• What is being asked: Turn the records, starting at the first line and ending at the line that contains "pos(535,405)", into a Markdown table with a "Row" column numbering each line and a "Line" column holding that line. Leave out any blank lines.

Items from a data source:

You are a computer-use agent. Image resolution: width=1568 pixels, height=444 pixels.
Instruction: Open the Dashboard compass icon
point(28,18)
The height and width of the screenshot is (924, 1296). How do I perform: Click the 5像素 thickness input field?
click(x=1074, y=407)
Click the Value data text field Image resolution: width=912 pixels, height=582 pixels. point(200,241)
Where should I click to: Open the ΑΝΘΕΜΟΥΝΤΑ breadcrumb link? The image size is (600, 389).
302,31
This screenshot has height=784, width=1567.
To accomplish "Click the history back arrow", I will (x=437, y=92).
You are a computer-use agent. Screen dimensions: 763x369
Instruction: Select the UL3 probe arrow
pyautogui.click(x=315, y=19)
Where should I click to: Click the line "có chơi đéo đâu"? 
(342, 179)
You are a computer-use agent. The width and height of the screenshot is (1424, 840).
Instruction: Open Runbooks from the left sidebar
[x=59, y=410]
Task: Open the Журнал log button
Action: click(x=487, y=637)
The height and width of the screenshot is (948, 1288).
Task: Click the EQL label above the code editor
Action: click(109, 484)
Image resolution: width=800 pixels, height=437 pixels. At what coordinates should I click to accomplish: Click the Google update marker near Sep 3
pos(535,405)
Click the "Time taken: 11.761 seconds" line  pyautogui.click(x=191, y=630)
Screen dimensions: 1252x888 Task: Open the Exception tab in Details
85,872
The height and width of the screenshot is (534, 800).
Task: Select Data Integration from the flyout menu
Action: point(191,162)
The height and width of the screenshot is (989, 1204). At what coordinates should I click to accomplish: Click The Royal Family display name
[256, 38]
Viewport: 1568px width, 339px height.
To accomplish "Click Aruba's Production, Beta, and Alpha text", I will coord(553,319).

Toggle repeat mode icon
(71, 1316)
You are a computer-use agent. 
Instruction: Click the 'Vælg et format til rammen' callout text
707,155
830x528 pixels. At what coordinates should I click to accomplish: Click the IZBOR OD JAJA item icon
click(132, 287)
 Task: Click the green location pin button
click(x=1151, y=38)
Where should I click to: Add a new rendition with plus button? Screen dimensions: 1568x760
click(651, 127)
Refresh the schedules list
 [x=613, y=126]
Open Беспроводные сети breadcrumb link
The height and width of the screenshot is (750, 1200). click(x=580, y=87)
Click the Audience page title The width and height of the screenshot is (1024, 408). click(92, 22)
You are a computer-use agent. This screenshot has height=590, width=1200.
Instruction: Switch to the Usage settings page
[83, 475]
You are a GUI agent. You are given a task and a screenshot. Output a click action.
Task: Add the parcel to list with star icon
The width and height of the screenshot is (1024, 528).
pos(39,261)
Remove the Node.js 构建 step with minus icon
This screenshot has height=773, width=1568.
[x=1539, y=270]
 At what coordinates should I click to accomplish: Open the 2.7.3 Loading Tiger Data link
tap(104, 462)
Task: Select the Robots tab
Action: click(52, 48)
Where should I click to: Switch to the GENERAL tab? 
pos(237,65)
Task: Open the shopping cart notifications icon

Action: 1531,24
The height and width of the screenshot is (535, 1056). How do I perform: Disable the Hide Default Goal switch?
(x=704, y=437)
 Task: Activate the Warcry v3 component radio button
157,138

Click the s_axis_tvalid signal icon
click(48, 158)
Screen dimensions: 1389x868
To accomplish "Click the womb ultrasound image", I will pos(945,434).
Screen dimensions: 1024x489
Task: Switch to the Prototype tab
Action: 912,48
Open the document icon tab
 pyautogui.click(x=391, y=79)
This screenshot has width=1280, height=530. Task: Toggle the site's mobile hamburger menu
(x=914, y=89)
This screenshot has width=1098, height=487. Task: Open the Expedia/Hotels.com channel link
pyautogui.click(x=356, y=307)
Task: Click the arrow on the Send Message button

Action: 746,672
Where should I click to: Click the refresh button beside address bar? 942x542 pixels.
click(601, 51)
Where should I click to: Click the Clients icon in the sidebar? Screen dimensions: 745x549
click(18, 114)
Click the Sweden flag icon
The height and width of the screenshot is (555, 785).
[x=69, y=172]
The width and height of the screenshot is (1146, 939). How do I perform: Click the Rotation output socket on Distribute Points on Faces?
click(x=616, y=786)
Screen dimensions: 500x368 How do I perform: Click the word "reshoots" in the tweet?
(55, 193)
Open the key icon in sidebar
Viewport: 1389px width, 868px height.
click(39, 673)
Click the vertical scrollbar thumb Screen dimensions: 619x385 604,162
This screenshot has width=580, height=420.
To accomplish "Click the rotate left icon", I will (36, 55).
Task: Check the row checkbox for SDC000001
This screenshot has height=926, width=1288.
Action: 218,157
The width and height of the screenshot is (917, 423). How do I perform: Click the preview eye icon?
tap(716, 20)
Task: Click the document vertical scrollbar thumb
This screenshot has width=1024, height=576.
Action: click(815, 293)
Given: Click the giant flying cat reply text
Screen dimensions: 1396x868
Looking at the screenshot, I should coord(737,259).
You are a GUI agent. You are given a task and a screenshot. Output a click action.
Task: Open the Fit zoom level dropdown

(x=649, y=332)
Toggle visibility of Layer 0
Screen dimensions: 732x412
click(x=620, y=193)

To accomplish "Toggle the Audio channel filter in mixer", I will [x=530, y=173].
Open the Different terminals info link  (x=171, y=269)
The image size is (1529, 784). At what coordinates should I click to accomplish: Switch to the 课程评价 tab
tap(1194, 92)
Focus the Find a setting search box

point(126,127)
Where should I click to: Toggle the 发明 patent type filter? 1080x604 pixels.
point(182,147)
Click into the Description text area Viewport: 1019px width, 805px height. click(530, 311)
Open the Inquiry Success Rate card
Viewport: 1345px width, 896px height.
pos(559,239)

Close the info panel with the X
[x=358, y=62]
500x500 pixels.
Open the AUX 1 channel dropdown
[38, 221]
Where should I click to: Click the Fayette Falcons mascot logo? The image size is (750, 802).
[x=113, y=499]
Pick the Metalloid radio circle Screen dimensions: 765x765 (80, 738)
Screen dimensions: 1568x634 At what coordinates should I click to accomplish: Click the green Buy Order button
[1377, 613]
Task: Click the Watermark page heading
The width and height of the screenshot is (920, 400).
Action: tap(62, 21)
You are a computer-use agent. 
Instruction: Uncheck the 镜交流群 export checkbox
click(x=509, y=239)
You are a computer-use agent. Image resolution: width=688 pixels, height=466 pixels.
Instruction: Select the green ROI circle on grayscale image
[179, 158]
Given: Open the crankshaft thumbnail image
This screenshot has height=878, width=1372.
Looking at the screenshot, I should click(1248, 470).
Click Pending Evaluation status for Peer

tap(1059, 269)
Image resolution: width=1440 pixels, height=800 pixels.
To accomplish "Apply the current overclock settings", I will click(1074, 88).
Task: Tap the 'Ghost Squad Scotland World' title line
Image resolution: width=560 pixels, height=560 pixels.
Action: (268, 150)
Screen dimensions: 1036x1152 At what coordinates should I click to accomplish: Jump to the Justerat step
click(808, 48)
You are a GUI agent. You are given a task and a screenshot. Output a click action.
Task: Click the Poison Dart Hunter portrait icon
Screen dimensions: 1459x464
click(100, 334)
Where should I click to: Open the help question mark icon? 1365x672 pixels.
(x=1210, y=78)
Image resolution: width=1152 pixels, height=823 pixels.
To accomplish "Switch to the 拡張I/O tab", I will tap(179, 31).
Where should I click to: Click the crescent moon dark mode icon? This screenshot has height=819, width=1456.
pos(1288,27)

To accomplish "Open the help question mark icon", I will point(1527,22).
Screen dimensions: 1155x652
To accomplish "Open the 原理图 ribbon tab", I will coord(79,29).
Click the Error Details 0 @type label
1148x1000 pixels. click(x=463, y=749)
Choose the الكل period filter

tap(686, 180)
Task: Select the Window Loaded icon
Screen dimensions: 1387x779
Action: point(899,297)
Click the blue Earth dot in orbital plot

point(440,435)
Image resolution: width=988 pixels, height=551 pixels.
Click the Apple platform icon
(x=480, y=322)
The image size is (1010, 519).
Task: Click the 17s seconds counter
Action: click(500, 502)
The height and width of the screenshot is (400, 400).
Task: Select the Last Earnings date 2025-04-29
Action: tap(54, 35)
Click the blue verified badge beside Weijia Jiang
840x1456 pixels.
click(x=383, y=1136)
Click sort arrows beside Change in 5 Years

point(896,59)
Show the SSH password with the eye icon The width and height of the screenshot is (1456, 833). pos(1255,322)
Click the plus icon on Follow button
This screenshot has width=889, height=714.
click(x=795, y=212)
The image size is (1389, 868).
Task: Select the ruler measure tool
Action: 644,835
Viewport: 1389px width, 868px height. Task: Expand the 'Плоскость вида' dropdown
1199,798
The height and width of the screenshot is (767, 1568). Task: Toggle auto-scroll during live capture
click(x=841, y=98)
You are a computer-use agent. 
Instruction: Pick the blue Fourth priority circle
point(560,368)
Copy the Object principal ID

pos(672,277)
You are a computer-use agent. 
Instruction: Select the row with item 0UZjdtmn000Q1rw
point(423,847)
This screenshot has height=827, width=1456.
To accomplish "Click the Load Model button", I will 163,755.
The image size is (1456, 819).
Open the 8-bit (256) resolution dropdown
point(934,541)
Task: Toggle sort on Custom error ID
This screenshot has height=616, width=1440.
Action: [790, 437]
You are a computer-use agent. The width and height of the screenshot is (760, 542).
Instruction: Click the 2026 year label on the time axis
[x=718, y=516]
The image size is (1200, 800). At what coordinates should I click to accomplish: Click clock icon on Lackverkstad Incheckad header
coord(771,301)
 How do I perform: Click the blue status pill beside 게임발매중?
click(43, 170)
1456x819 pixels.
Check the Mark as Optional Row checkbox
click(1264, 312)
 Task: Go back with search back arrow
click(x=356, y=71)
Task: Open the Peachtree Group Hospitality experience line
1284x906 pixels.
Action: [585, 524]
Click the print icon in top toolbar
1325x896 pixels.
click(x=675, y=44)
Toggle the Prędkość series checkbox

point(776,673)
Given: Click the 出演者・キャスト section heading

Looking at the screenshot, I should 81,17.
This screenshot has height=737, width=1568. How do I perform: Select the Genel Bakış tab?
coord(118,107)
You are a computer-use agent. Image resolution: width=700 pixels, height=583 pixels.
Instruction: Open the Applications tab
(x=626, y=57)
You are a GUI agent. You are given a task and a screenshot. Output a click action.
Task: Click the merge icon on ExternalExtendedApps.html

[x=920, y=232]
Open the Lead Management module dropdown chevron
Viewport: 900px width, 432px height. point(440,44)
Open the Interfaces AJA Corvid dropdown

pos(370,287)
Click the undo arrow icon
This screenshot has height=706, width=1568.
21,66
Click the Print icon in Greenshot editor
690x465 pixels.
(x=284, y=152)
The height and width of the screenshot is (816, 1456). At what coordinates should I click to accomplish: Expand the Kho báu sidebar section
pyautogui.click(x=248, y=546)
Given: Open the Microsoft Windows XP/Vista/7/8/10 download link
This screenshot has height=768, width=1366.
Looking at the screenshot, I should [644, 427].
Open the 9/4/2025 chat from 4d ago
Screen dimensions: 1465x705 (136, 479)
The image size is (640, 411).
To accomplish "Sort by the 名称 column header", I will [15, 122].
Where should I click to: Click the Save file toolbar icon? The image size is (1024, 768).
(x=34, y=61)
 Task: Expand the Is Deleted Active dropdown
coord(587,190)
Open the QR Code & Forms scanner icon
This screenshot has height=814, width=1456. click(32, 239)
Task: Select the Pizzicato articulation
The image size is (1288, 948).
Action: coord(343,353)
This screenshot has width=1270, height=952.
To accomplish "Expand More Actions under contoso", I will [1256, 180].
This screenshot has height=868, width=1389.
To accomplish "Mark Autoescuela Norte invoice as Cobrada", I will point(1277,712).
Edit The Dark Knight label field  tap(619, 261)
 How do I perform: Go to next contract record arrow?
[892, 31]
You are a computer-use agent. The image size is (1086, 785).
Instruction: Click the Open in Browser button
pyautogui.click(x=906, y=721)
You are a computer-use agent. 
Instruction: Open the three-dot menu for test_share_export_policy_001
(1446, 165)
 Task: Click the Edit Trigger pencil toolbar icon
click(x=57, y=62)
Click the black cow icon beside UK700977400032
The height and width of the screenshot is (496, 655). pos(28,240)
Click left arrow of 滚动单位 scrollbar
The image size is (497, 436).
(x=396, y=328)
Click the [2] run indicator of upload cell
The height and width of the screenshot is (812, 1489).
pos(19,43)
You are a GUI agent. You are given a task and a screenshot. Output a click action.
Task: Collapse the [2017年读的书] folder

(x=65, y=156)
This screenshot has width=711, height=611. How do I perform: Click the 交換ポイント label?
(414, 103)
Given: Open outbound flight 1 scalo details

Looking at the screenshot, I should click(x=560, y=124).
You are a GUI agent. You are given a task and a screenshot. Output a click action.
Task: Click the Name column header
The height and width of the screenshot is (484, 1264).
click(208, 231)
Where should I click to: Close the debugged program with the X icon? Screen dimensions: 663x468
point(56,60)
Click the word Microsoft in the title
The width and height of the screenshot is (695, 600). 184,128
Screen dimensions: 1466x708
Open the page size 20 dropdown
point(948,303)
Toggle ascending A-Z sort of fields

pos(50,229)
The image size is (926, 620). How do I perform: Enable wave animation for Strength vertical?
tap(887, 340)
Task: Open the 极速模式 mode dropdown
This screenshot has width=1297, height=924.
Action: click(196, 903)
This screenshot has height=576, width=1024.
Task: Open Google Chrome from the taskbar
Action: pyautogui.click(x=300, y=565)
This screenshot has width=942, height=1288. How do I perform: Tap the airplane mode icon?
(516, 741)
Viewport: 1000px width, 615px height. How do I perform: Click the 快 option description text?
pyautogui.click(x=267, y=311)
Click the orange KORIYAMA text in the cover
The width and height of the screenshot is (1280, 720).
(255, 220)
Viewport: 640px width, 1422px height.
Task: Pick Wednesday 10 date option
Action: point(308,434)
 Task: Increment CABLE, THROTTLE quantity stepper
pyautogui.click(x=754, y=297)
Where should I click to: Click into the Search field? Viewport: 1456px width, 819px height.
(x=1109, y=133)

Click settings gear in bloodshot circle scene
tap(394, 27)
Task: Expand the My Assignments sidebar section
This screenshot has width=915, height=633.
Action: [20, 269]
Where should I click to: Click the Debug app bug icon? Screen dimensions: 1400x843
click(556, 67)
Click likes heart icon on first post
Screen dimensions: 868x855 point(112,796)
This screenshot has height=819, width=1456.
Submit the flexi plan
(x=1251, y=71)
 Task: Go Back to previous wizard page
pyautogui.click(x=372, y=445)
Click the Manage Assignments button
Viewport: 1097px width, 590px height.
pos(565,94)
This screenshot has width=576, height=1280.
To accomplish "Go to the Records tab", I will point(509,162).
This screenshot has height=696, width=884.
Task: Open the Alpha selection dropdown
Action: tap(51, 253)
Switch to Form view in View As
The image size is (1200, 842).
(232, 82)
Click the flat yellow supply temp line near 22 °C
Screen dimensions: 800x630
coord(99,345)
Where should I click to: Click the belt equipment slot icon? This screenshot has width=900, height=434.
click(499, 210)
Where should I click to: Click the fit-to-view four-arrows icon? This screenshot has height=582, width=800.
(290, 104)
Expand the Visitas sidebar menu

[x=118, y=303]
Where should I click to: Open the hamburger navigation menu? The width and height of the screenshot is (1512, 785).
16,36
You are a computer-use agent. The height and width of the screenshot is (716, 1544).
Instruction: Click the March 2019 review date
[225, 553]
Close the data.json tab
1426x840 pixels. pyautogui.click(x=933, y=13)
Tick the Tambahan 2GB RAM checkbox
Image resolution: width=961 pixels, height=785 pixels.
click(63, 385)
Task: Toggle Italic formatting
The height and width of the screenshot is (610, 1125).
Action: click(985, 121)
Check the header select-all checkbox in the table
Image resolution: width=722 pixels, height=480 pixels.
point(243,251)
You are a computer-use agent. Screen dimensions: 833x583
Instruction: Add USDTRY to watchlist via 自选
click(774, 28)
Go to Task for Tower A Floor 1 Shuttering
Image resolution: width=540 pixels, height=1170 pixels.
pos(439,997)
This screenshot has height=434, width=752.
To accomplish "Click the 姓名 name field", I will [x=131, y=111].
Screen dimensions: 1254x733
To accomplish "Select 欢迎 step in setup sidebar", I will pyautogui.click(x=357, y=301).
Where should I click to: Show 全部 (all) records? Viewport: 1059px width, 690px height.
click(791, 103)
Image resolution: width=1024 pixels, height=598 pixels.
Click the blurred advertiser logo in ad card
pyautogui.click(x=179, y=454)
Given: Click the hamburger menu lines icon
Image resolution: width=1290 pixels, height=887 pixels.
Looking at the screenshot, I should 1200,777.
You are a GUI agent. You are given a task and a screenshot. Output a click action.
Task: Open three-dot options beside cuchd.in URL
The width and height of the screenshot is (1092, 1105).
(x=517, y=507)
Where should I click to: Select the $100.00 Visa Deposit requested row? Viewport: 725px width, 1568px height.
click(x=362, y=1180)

• Answer for this exercise:
| Row | Line |
|---|---|
| 1 | You are a computer-use agent. Image resolution: width=1568 pixels, height=444 pixels. |
| 2 | Instruction: Open the Dashboard compass icon |
| 3 | point(28,18) |
| 4 | The height and width of the screenshot is (924, 1296). How do I perform: Click the 5像素 thickness input field? |
| 5 | click(x=1074, y=407) |
| 6 | Click the Value data text field Image resolution: width=912 pixels, height=582 pixels. point(200,241) |
| 7 | Where should I click to: Open the ΑΝΘΕΜΟΥΝΤΑ breadcrumb link? The image size is (600, 389). |
| 8 | 302,31 |
| 9 | This screenshot has height=784, width=1567. |
| 10 | To accomplish "Click the history back arrow", I will (x=437, y=92). |
| 11 | You are a computer-use agent. Screen dimensions: 763x369 |
| 12 | Instruction: Select the UL3 probe arrow |
| 13 | pyautogui.click(x=315, y=19) |
| 14 | Where should I click to: Click the line "có chơi đéo đâu"?  |
| 15 | (342, 179) |
| 16 | You are a computer-use agent. The width and height of the screenshot is (1424, 840). |
| 17 | Instruction: Open Runbooks from the left sidebar |
| 18 | [x=59, y=410] |
| 19 | Task: Open the Журнал log button |
| 20 | Action: click(x=487, y=637) |
| 21 | The height and width of the screenshot is (948, 1288). |
| 22 | Task: Click the EQL label above the code editor |
| 23 | Action: click(109, 484) |
| 24 | Image resolution: width=800 pixels, height=437 pixels. At what coordinates should I click to accomplish: Click the Google update marker near Sep 3 |
| 25 | pos(535,405) |